- WORK TO COMPLETE: Copy everything in the records below, from the line containing "Click the browser forward arrow" down to the line containing "point(57,63)", word for word, and leave the pictures out.

- DATASET RECORDS:

········

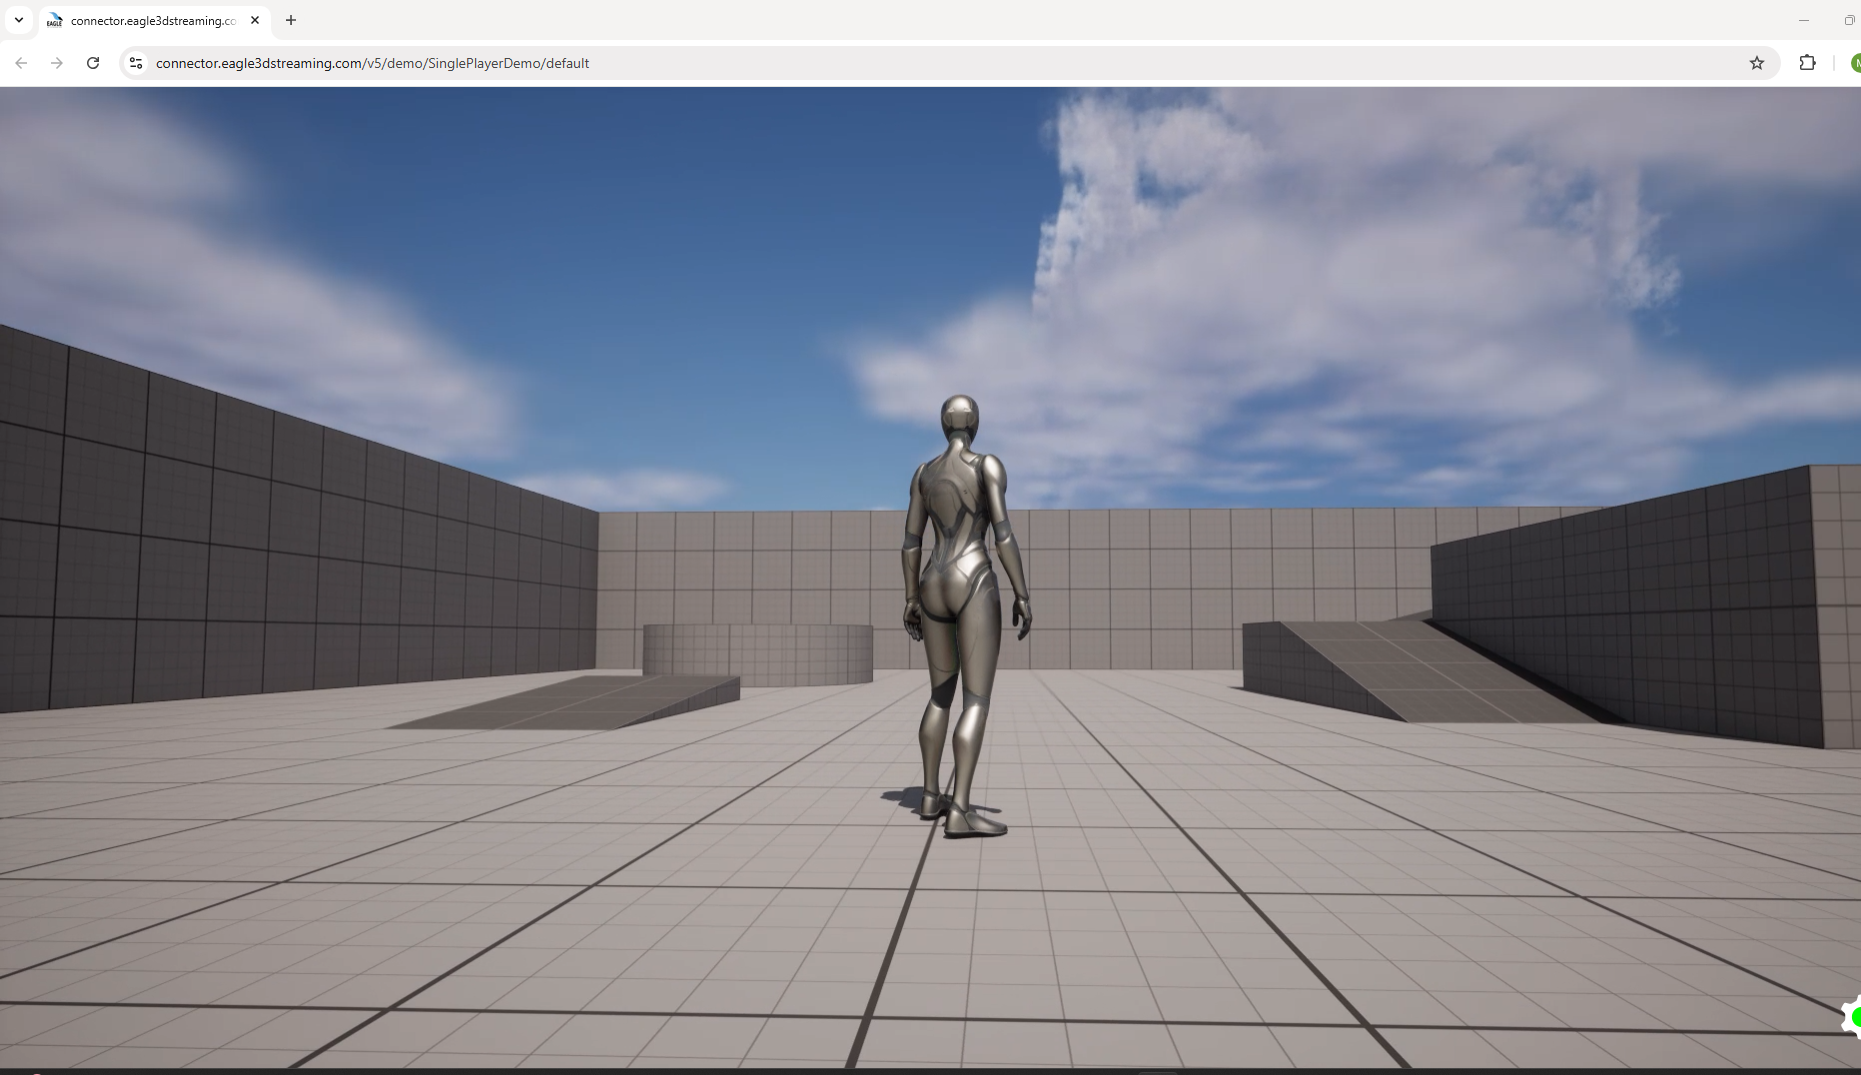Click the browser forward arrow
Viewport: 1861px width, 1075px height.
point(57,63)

········

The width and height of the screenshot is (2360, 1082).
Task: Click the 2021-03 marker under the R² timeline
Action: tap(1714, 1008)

········

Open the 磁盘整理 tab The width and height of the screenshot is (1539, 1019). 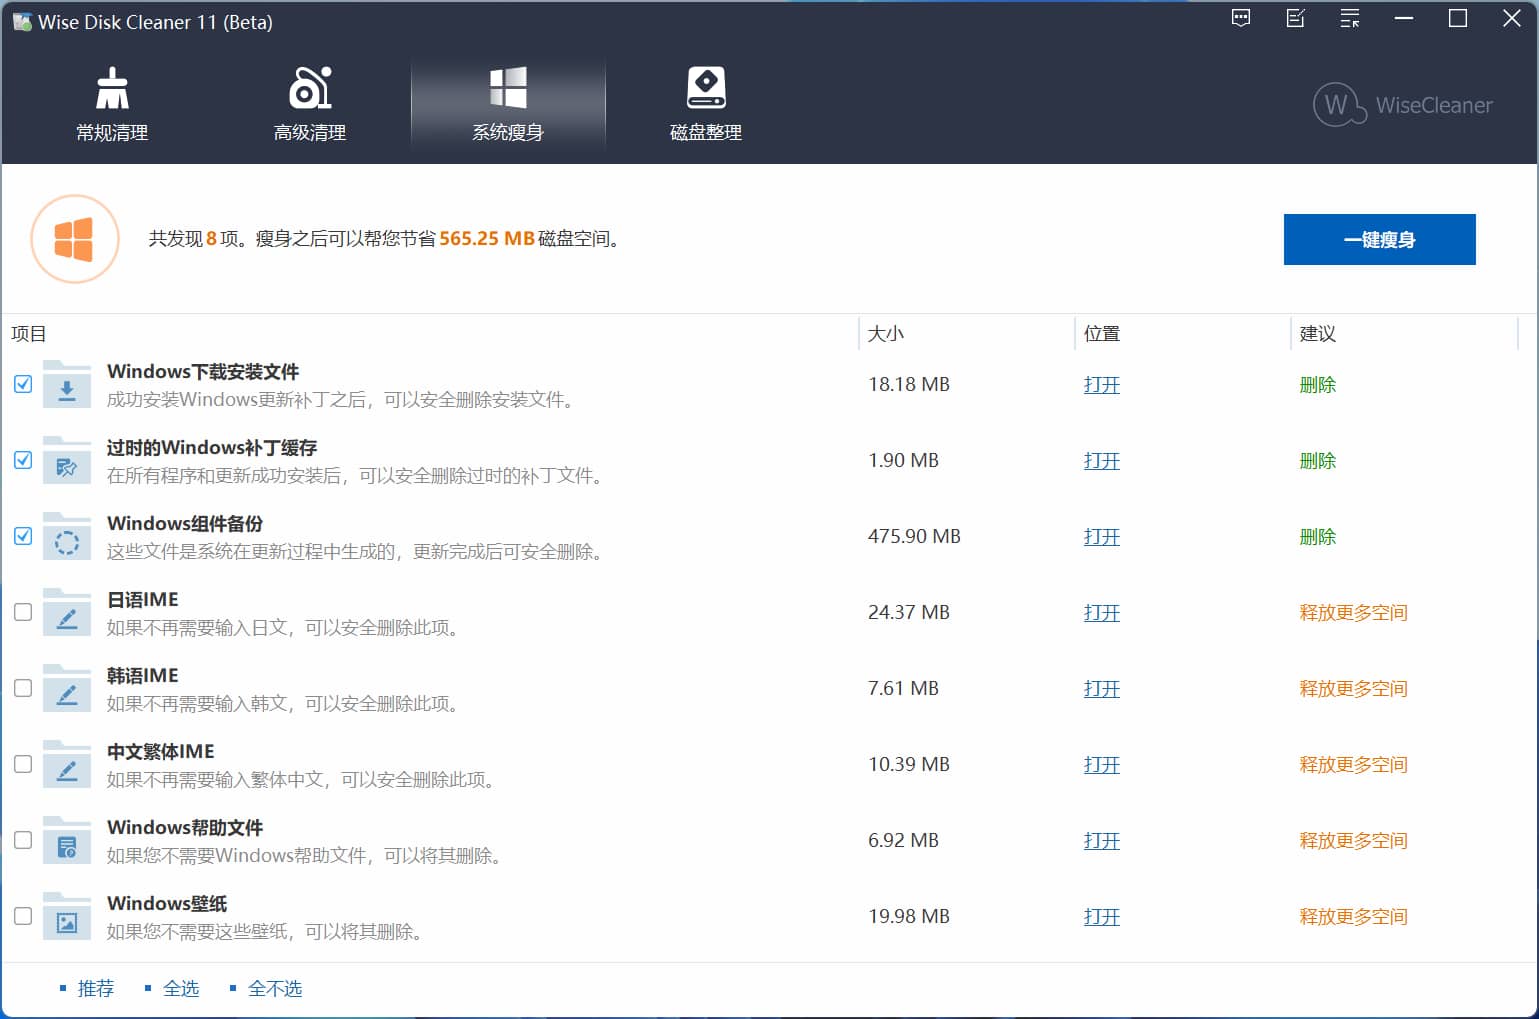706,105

········

- REPLY:
Click the browser forward arrow
Viewport: 1861px width, 1075px height.
point(57,63)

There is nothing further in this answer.